Re: BUG #1528: Rows returned that should be excluded by WHERE clause - Mailing list pgsql-bugs

From Peter Wright
Subject Re: BUG #1528: Rows returned that should be excluded by WHERE clause
Date
Msg-id 20050311054518.GA5375@cartman.flooble.net.au
Whole thread Raw
In response to Re: BUG #1528: Rows returned that should be excluded by WHERE clause  (Tom Lane <tgl@sss.pgh.pa.us>)
Responses Re: BUG #1528: Rows returned that should be excluded by WHERE clause  (Tom Lane <tgl@sss.pgh.pa.us>)
List pgsql-bugs
Hi Tom, others,

First I must say that I appreciate the effort you've invested already
into finding the best "correct" solution. It's very encouraging. :)

I think I understand your analysis of the problem being that HAVING is
erroneously optimised/simplified to WHERE in some cases - and so the
initial "bug" I reported is technically the correct behaviour(?).

....Okay, maybe I'm not completely sure I've understood you correctly. :)

On 08/03 03:07:13, Tom Lane wrote:
> "Peter Wright" <pete@flooble.net> writes:
> > Description:        Rows returned that should be excluded by WHERE clause
>
> Interesting point.  The view and union don't seem to be the issue;

I think the view _is_ the issue (well, at least for me and my
(limited) understanding of how things should work :)). See below.

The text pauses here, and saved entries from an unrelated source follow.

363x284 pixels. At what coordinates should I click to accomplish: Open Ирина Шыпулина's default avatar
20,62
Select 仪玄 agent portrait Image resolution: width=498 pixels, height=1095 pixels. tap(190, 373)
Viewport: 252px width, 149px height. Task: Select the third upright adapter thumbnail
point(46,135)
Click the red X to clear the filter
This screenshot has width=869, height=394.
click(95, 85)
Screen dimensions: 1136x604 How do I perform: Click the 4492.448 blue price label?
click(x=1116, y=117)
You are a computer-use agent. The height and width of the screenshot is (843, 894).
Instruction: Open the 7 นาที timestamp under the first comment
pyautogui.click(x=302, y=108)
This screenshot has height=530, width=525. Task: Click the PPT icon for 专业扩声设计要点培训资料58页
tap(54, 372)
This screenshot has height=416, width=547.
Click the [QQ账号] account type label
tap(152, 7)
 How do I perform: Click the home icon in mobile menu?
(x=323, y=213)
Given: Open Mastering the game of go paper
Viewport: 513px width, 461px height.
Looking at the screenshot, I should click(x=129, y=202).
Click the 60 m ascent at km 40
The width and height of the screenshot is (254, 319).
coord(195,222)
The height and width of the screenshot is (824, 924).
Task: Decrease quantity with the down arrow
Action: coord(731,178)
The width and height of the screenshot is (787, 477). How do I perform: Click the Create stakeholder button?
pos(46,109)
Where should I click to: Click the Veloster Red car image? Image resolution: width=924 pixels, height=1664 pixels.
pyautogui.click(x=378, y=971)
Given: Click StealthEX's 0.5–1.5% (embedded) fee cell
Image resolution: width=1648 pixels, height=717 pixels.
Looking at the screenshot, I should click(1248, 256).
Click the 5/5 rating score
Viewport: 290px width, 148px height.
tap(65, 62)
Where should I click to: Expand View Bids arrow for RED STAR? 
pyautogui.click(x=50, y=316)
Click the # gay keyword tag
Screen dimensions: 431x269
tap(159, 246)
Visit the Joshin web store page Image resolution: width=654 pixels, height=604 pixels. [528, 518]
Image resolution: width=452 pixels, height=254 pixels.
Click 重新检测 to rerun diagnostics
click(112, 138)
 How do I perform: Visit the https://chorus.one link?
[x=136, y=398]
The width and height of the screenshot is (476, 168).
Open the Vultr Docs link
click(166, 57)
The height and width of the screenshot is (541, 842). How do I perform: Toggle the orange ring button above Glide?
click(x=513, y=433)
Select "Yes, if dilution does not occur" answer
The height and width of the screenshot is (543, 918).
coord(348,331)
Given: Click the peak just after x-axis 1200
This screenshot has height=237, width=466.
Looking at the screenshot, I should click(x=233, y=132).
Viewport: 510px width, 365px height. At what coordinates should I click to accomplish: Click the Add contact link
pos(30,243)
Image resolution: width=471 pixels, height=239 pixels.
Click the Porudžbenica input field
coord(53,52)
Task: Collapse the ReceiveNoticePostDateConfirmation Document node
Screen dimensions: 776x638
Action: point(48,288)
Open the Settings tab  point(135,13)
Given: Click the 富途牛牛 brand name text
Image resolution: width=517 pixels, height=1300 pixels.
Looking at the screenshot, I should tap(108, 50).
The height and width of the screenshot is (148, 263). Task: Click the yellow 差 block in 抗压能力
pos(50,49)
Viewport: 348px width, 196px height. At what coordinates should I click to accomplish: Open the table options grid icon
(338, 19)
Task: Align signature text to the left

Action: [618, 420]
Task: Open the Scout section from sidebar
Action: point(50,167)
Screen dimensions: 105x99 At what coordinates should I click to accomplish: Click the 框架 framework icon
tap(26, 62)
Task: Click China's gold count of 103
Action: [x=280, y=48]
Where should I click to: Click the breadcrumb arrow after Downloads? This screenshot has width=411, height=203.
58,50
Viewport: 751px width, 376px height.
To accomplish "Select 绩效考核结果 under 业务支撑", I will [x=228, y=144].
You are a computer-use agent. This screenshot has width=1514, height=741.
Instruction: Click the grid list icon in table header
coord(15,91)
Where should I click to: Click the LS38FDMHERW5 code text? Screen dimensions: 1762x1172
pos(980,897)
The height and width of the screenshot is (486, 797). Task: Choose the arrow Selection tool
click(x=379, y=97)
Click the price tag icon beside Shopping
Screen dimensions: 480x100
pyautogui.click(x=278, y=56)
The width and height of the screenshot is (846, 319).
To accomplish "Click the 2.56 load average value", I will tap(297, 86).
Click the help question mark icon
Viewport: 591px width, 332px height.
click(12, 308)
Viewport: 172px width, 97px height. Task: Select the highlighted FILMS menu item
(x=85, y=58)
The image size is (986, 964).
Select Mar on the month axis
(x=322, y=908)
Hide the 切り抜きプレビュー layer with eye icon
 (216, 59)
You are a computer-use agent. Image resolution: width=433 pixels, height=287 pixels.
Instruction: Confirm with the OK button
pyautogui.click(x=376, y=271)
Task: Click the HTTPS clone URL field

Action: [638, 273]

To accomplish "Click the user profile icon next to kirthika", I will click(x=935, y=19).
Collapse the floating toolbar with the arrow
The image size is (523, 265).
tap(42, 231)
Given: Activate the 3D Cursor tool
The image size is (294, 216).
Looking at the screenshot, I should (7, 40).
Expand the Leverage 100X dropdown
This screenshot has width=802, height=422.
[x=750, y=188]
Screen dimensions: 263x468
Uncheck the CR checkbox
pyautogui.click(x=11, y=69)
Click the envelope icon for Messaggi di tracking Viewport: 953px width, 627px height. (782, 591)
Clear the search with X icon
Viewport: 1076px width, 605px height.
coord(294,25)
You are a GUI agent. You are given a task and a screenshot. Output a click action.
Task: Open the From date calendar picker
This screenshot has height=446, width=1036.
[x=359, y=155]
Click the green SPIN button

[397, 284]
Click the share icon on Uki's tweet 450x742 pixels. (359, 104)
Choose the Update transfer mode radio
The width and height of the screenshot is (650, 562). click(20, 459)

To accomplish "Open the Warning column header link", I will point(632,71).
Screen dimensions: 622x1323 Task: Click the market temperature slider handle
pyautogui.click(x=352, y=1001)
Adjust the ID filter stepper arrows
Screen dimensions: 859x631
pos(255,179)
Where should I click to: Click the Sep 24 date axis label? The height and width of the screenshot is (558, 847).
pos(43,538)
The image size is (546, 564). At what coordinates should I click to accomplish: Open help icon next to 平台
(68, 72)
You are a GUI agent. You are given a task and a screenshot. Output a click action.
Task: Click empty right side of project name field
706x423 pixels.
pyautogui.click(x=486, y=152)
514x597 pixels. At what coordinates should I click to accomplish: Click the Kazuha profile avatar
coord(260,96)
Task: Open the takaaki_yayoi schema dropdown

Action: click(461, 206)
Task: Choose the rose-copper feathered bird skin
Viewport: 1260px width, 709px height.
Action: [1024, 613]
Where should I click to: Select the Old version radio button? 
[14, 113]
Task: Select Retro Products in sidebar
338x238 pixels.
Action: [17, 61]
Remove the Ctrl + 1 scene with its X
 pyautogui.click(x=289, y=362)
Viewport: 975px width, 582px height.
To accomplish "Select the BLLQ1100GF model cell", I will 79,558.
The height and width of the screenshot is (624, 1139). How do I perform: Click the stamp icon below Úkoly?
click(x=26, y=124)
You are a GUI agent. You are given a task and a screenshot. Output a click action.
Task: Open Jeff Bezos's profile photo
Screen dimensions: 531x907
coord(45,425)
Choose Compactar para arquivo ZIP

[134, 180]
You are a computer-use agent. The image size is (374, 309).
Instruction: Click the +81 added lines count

> I think the problem can be expressed as
[ snip ]
> Now, if this were a WHERE clause, I think the answer would be right:
>
> regression=# select 2 as id, max(b) from t2 where 2 = 1;
>  id | max
> ----+-----
>   2 |
> (1 row)
>
> but since it's HAVING I think this is probably wrong.
[ ... ]

On 08/03 12:14:35, Tom Lane wrote:
> "Gill, Jerry T." <JTGill@west.com> writes:
> > Just an interesting side note here, this behavior is identical to
> > DB2. I am not sure if that makes it correct or not, but here is an
> > example.
> > [gill@c2n2 gill]$ db2 "select 2 as id, max(apn3) from phoenix.client where 2 =1"
>
> > ID          2
> > ----------- ------
> >           2      -
>
> >   1 record(s) selected.
>
> In the WHERE case I think there's no question that the above is
> correct: WHERE is defined to filter rows before application of
> aggregates, so zero rows arrive at the MAX aggregate, and that means
> it produces a NULL.

Now this _does_ make sense - but in the case of a view (or
sub-select), how can it be correct that a WHERE _outside_ the view can
affect the behaviour of that view?

At the very least I'd call that grossly anti-intuitive:

----------------------------------------------------------------------
test1=# create table tab1 ( a integer, b integer );
CREATE TABLE
test1=# insert into tab1 values ( 1, 1 );
INSERT 118421921 1
test1=# insert into tab1 values ( 2, 2 );
INSERT 118421922 1
test1=# create view qry1 as select 2 as id, max(b) as b from tab1;
CREATE VIEW
test1=# create table tab2 ( id integer, b integer );
CREATE TABLE
test1=# insert into tab2 values ( 2, 2);
INSERT 118421931 1
test1=# select * from tab2;
 id | b
----+---
  2 | 2
(1 row)

test1=# select * from qry1;
 id | b
----+---
  2 | 2
(1 row)

test1=# select * from qry1 where id = 1;
 id | b
----+---
  2 |
(1 row)

test1=# select * from tab2 where id = 1;
 id | b
----+---
(0 rows)

test1=#
----------------------------------------------------------------------

You say, "WHERE is defined to filter rows before application of
aggregates", but I'd _think_ that should be interpreted to apply only
to aggregates in the _current_ query (ie. not in sub-queries).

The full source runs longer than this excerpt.